Gece Cafe Terrace (Cafe Terrace At Night), 1888
Vincent Paris'te gördüğü bir kafenin renklerinden çok etkilenmiş ve resmini yapmaya karar vermiş. Az ışık altında gece yapma fikri daha cazip gelmiş ve mükemmel tablo ortaya çıkmış.Ayçiçekleri (Sunflowers, 12 Sunflowers In A Vase), 1888
Vincent, Gaugin kendisini ziyarete geleceği zaman onu odasını süslemek için yapar aslında ay çiçekli tablosunu. Gougin de bu tabloyu çok beğenir.Ama yine de bir yandan da artık Vincent'i temsil eder ay çiçekleri. Kendisiyle anılmaya başlayacak bir obje olsun diye de düşüdüğü söyleniyor.
Sargılı Kulaklı Otoportre (Self Portrait With Bandaged Ear), 1889
Vincent, Gaugin ile yaşadığı talihsiz geceden sonra kesik kulağını gösteren otoportresini yapmıştır.
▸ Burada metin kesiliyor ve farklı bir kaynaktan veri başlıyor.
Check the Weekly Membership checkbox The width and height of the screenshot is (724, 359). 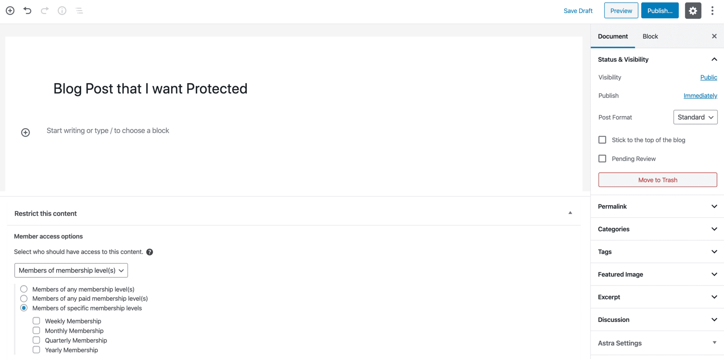(x=36, y=320)
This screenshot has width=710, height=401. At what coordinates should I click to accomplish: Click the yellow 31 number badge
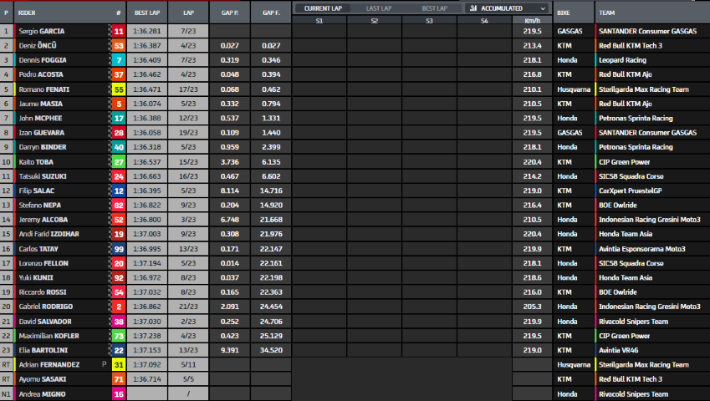tap(119, 364)
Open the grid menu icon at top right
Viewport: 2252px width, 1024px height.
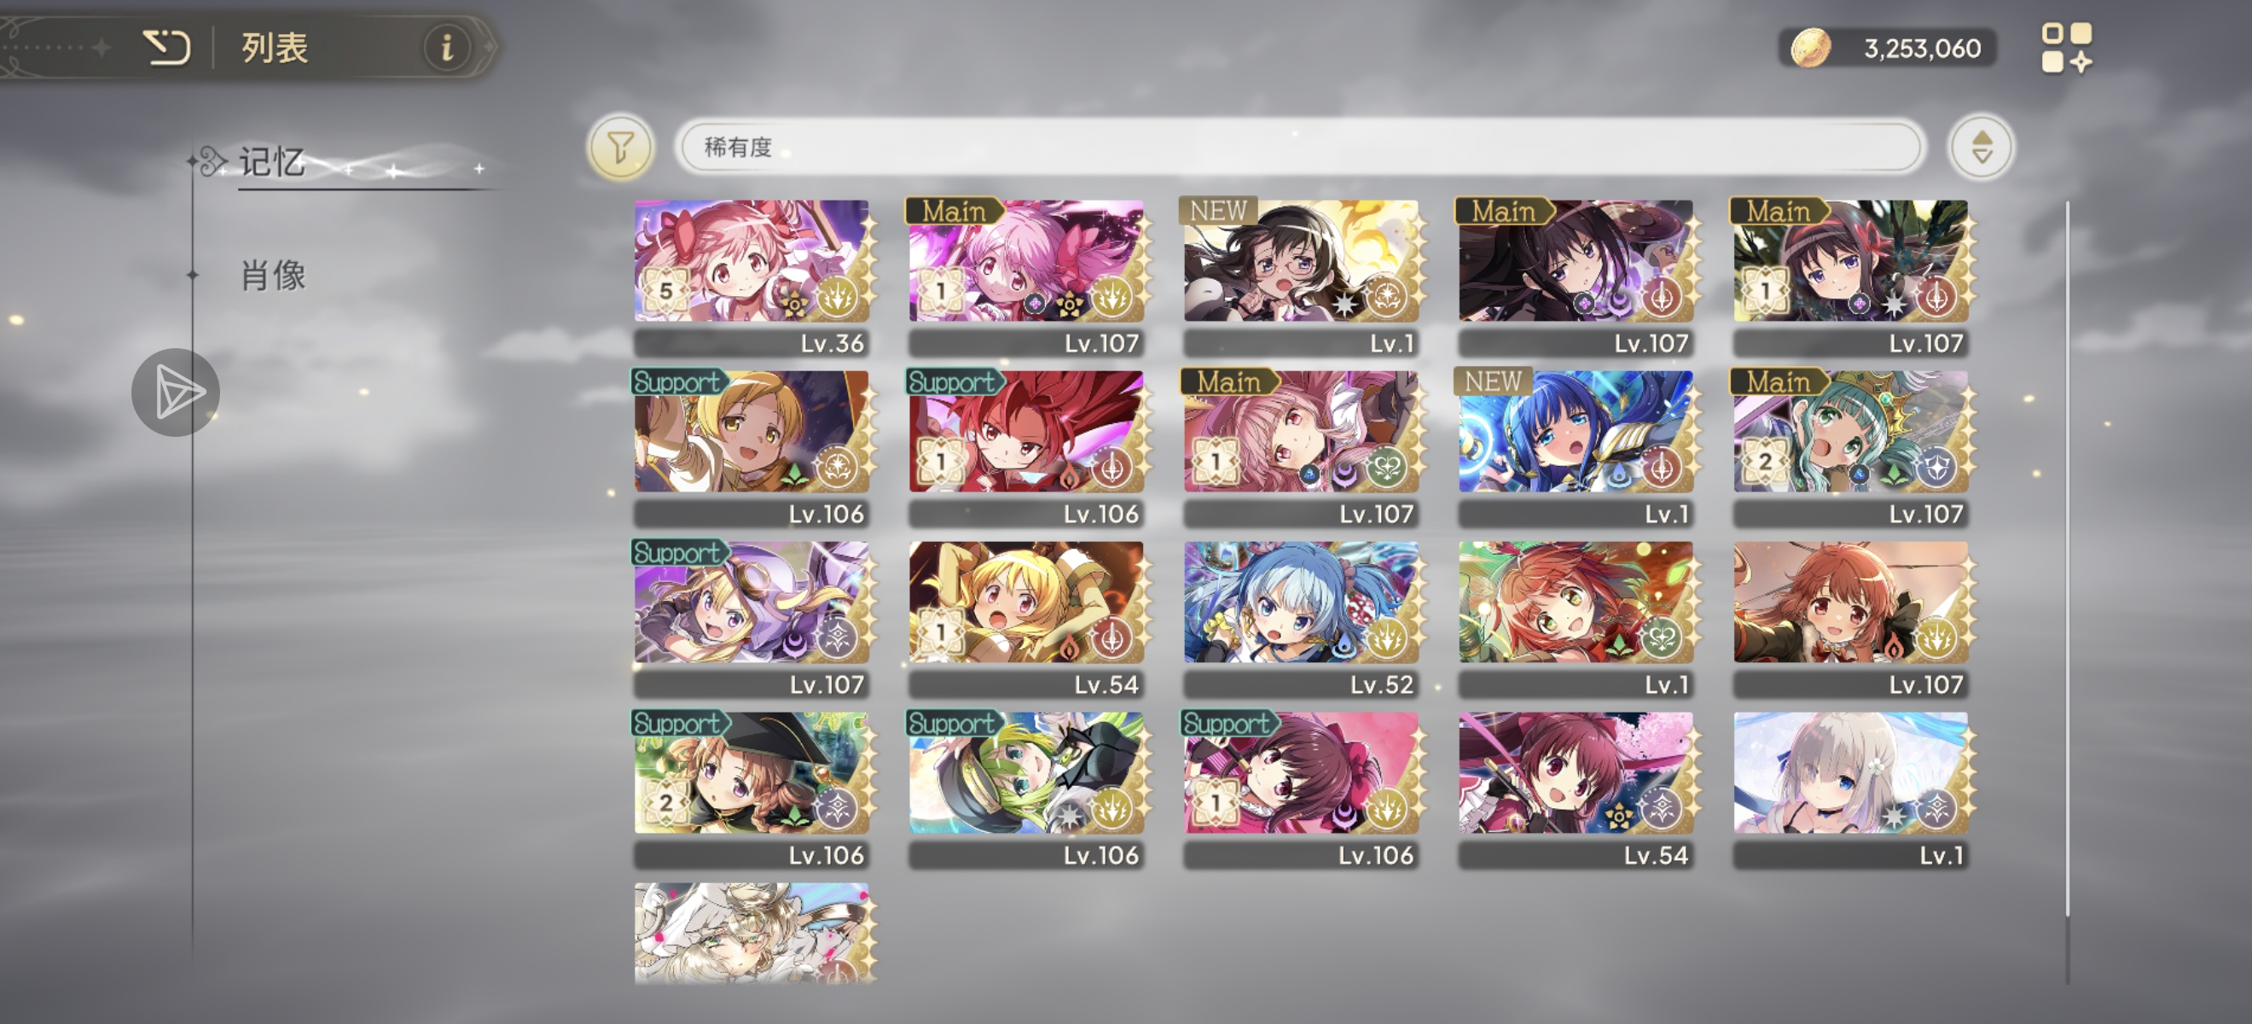click(2066, 47)
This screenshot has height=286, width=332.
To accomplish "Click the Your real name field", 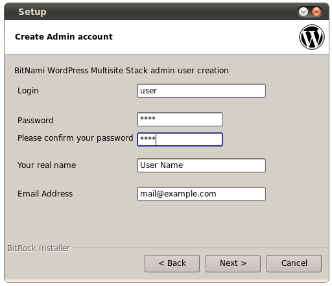I will pos(201,165).
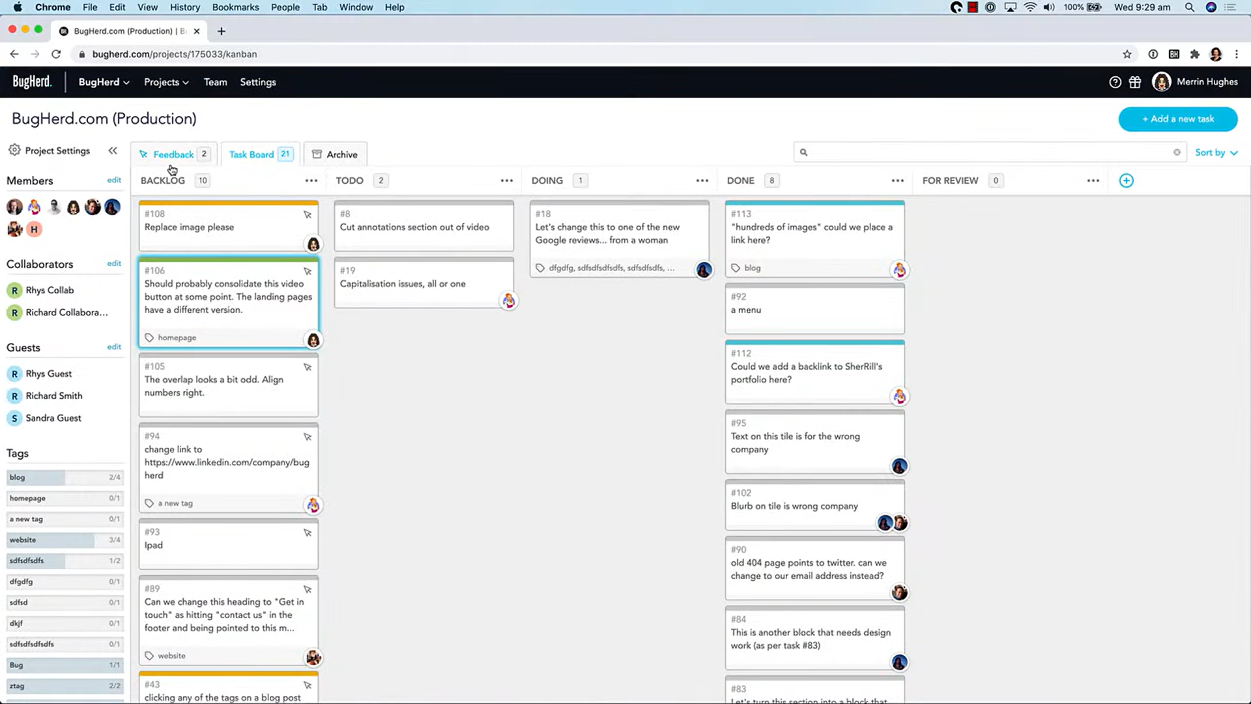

Üstelik bu olay yaşandıktan sadece iki hafta sonra. Aslında belki de amacı akıl hastanesinde kalmasına gerek olmadığını doktorlarına ispatlamaktır.Özgür Ruh Vincent:
Renkçilikte ve boyaları kullanmakta Vincent özgürlük bayrağını sonsuzluğa taşıyanlardan olmuştu. Vincent resim yaparken bir konuya ihtiyaç olmadığını, herhangi bir konunun sanat gücünü ifade edebileceğini savunuyordu ve ölmeden bunu ispat etti. Vincent, ruhunu bir kuşun kanadına takıp boyalarla gökyüzüne gönderip tuvallere oradan bırakmış bile olabilirdi. Böylece özgürlük tam bir ballı lokma olarak tuvalden yansırdı, güneşe ne hacet, rüzgar essin yeter.